The expression $ \underline{M}_c = \mathrm{I}_c \,\underline{\omega}$ is never correct. I think you forgot the time derivative of rotational velocity here. Also, the are Coriolis torques that relate to the rotation of the rigid body
$$ \underline{M}_c = \mathrm{I}_c \,\underline{\dot{\omega}} + \underline{\omega} \times \mathrm{I}_c \underline{\omega} \tag{1}$$
This relates the net moment on the body $\underline{M}_c$ to the angular acceleration of the body $\underline{\dot{\omega}}$ and it similar to Newton's 2nd law $\underline{F} = m\, \underline{\dot{v}}_c$. Both together form the Newton-Euler equations of motion for the rigid body.
This is derived from the differentiation of
$$ \underline{M}_c = \tfrac{\rm d}{{\rm d}t} \underline{L}_c = \tfrac{\rm d}{{\rm d}t} \left( \mathrm{I}_c \underline{\omega} \right) = \mathrm{I}_c \tfrac{\rm d}{{\rm d}t} \left( \underline{\omega} \right) + \tfrac{\rm d}{{\rm d}t} \left( \mathrm{I}_c \right) \underline{\omega} $$
Care must be taken to sum the moments about the center of mass, evaluate the mass moment of inertia tensor about the center of mass, and express all quantities on the same basis vectors (same orientation).
The only simplification for (1) is when the rotation $\underline{\omega}$ coincides with a principal axis of rotation. Then the second term is dropped, as is the case for the 2D planar projection of (1).
When considering an arbitrary point b not at the center of mass, then rotational equations of motion become slightly more complex
$$ \underline{M}_{b} = {\rm I}_{b}\,\underline{\dot{\omega}}+\underline{\omega}\times{\rm I}_{b}\,\underline{\omega}+\underline{c}\times m\,\underline{\dot{v}}_{b} \tag{2}$$
where $\underline{c}$ is the position of the center of mass relative to b and $\mathrm{I}_b$ is the mass moment of inertia summed at b and $\underline{\dot{v}}_{b}$ is the acceleration of point b.

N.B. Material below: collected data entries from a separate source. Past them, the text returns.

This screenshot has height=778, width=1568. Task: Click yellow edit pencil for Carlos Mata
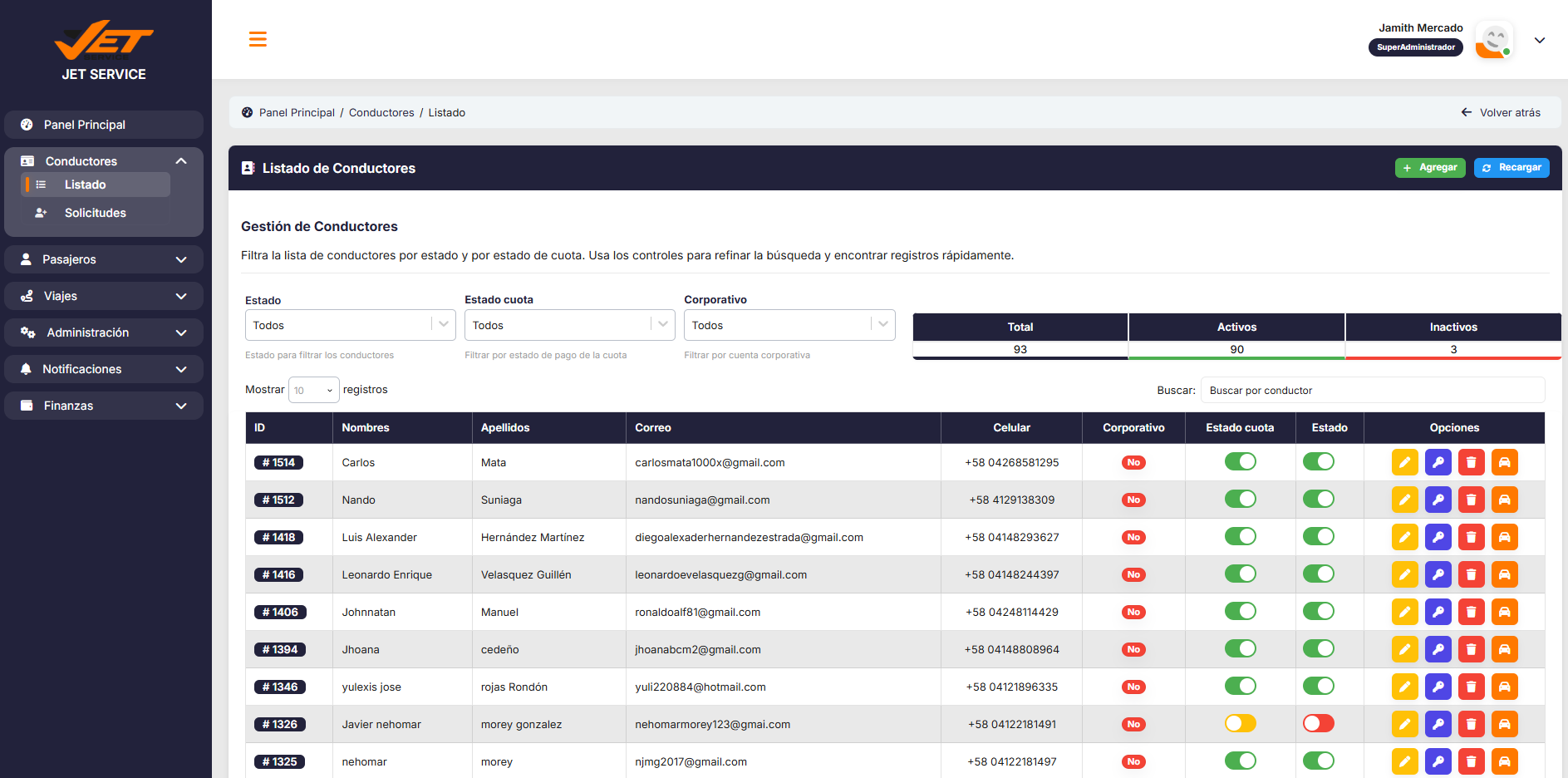(x=1404, y=462)
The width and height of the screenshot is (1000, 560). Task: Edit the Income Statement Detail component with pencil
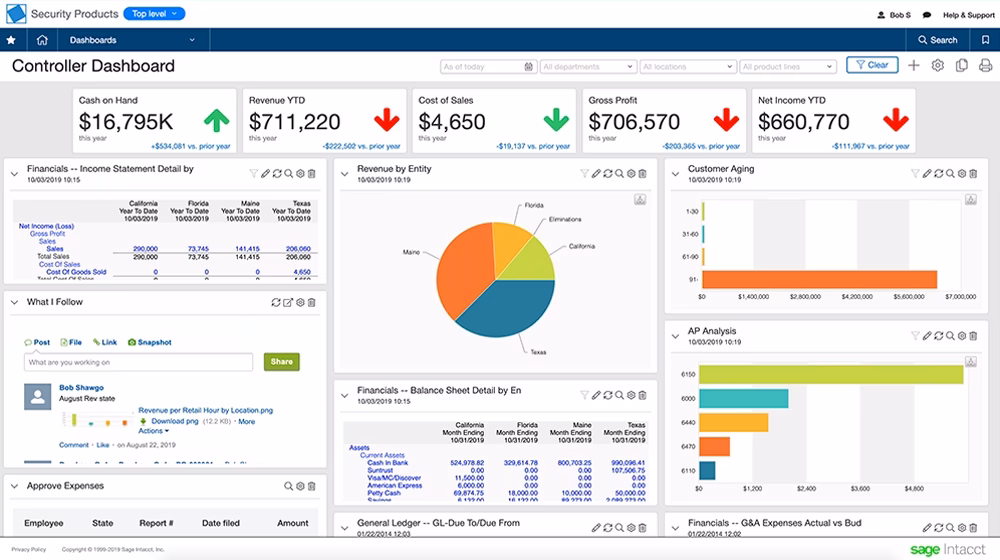(x=266, y=173)
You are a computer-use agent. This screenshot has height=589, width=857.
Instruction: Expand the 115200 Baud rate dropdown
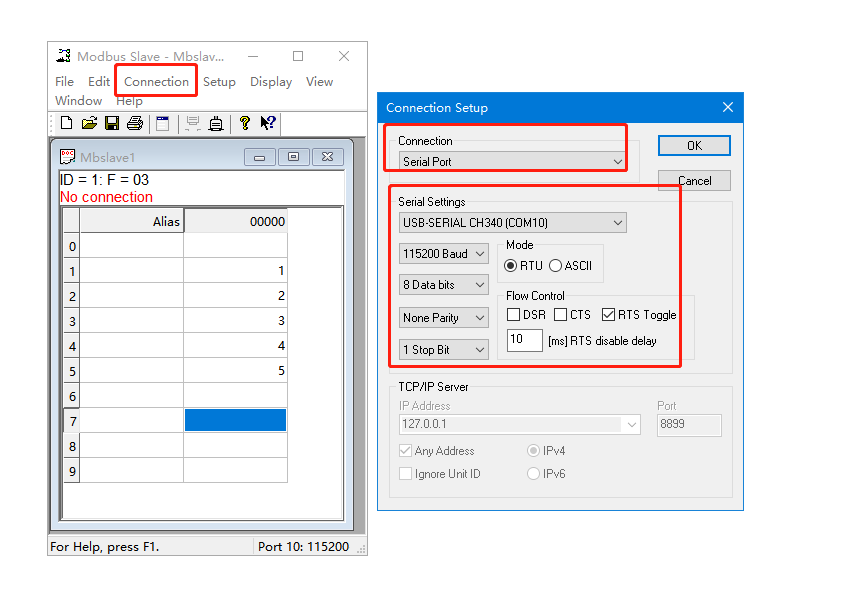[443, 254]
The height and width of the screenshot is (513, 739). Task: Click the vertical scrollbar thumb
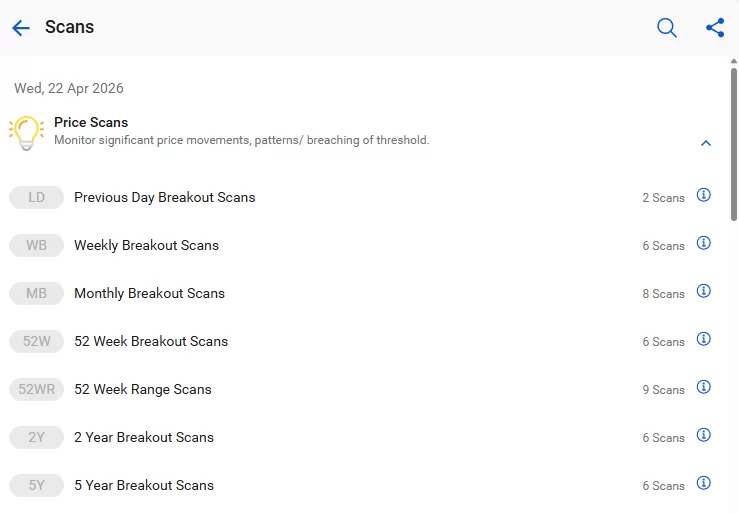pos(734,140)
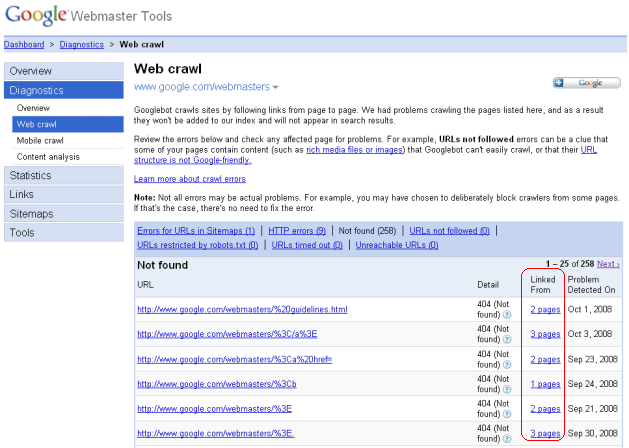Open Content analysis in sidebar
Viewport: 629px width, 448px height.
(x=49, y=157)
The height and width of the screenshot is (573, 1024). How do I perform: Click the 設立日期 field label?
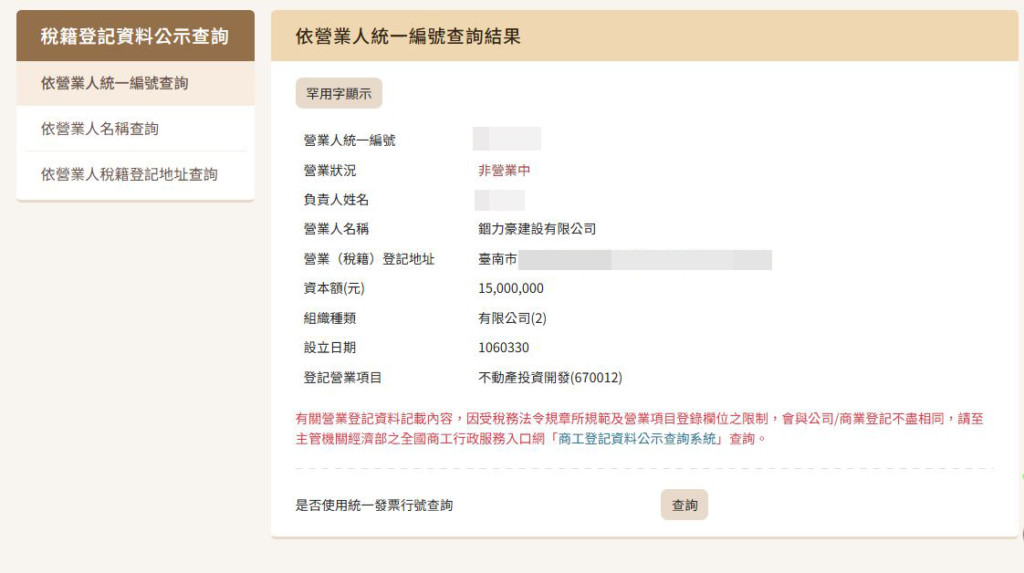[329, 348]
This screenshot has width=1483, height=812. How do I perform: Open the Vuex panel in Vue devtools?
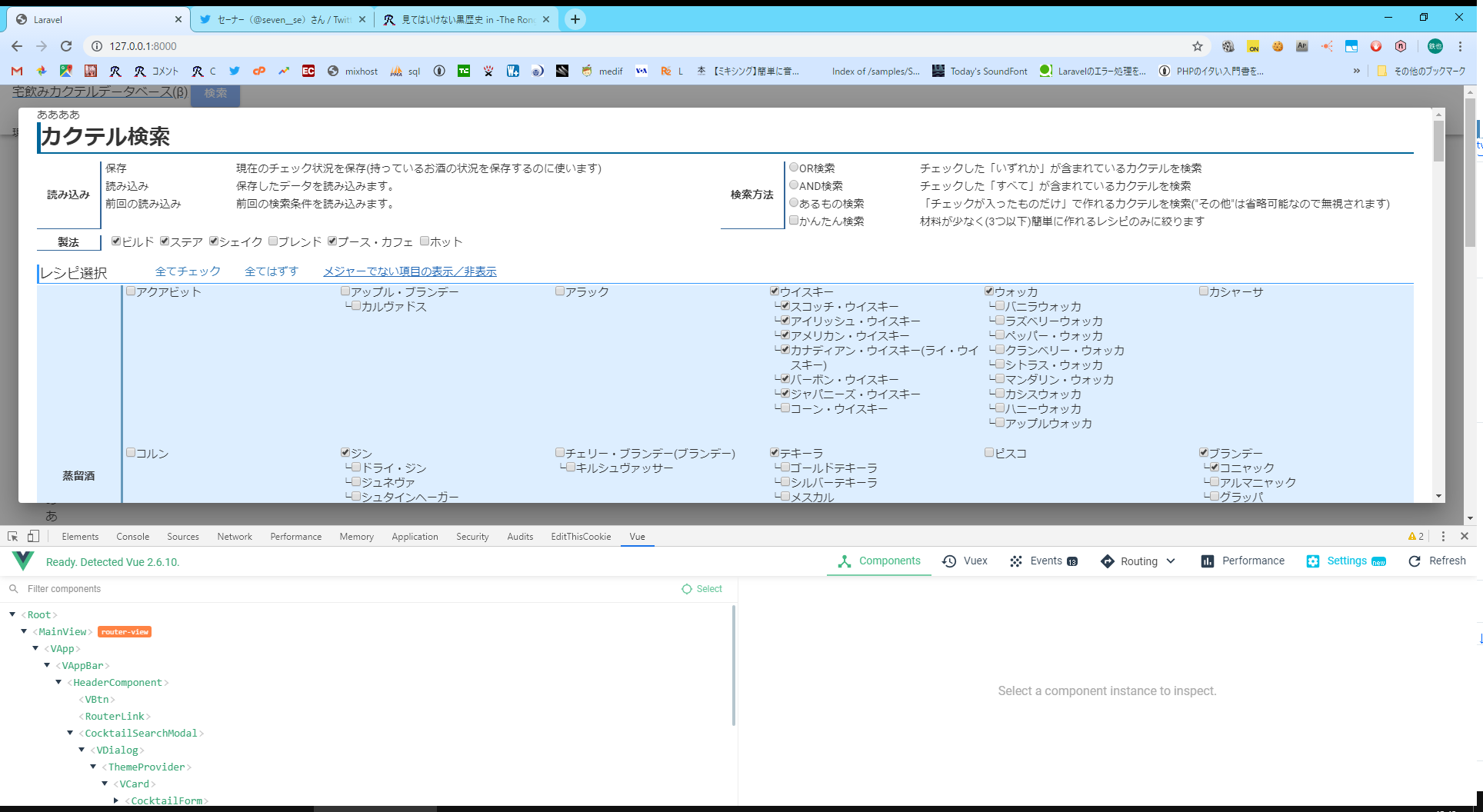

The above is an advantage if the acceleration of b is known, like in the case of a pin joint. In that case Newton's second law can be simplified because the acceleration of the center of mass is no longer needed
$$ \underline{F} =m\left(\underline{\dot{v}}_{b}-\underline{c}\times\underline{\dot{\omega}}+\underline{\omega}\times\left(\underline{\omega}\times\underline{c}\right)\right) \tag{3}$$